- _What you should do_: Please set down, unchanged, each line from the one with "You are a GUI" to the final line of the data below, both included. Drop the pictures.
*** Records provided Section Begins ***
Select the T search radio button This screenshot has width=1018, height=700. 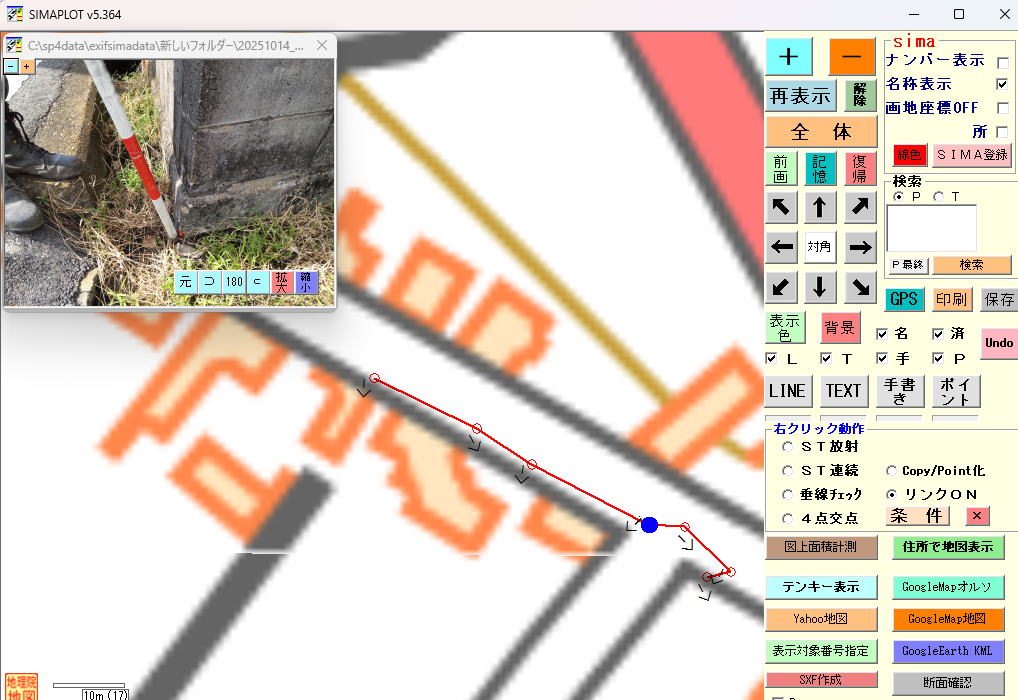tap(938, 197)
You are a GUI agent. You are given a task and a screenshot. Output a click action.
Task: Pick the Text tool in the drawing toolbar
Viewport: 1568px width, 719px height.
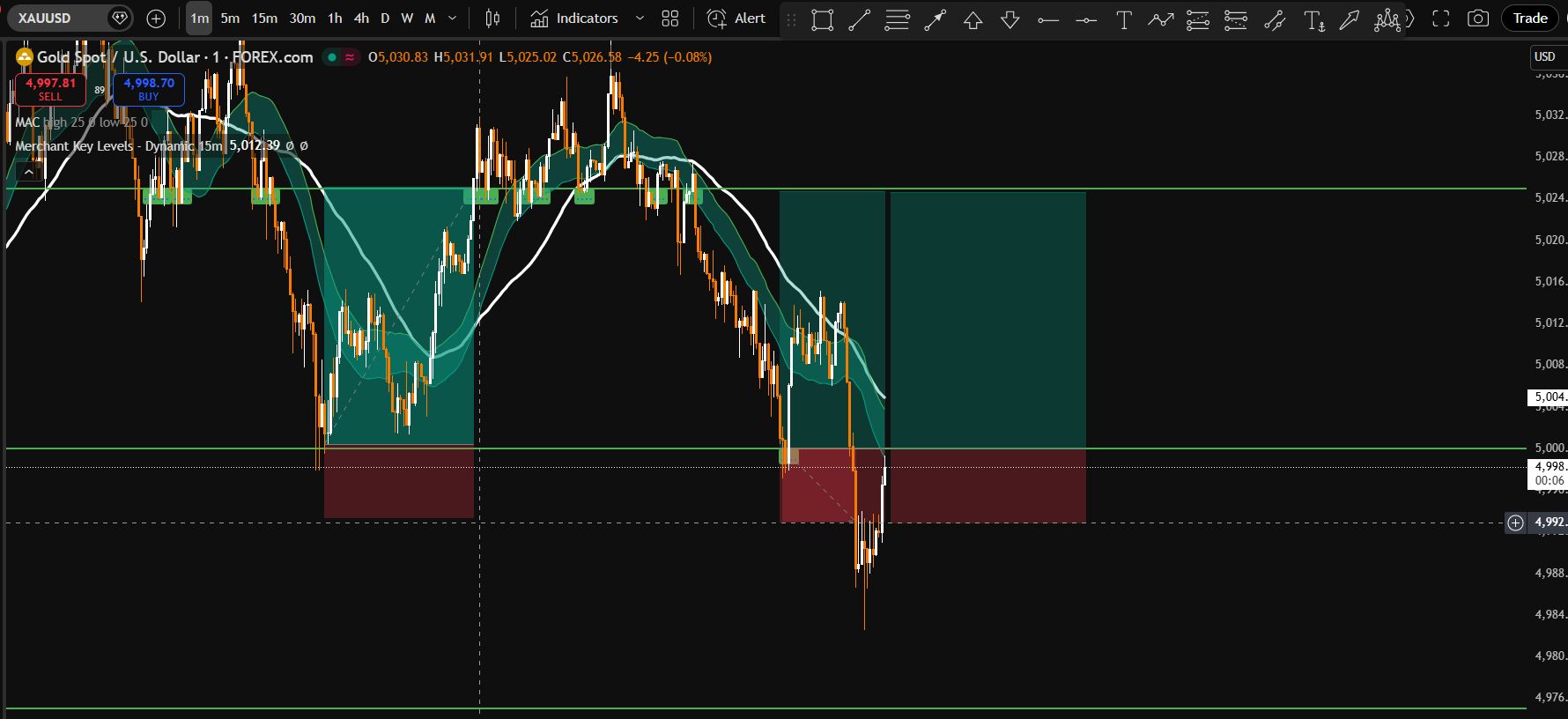[x=1123, y=19]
*** Records provided Section Ends ***
- _Response to the exercise_:
You are a GUI agent. You are given a task and a screenshot. Output a click action.
Task: Pick the Text tool in the drawing toolbar
Viewport: 1568px width, 719px height.
[x=1123, y=19]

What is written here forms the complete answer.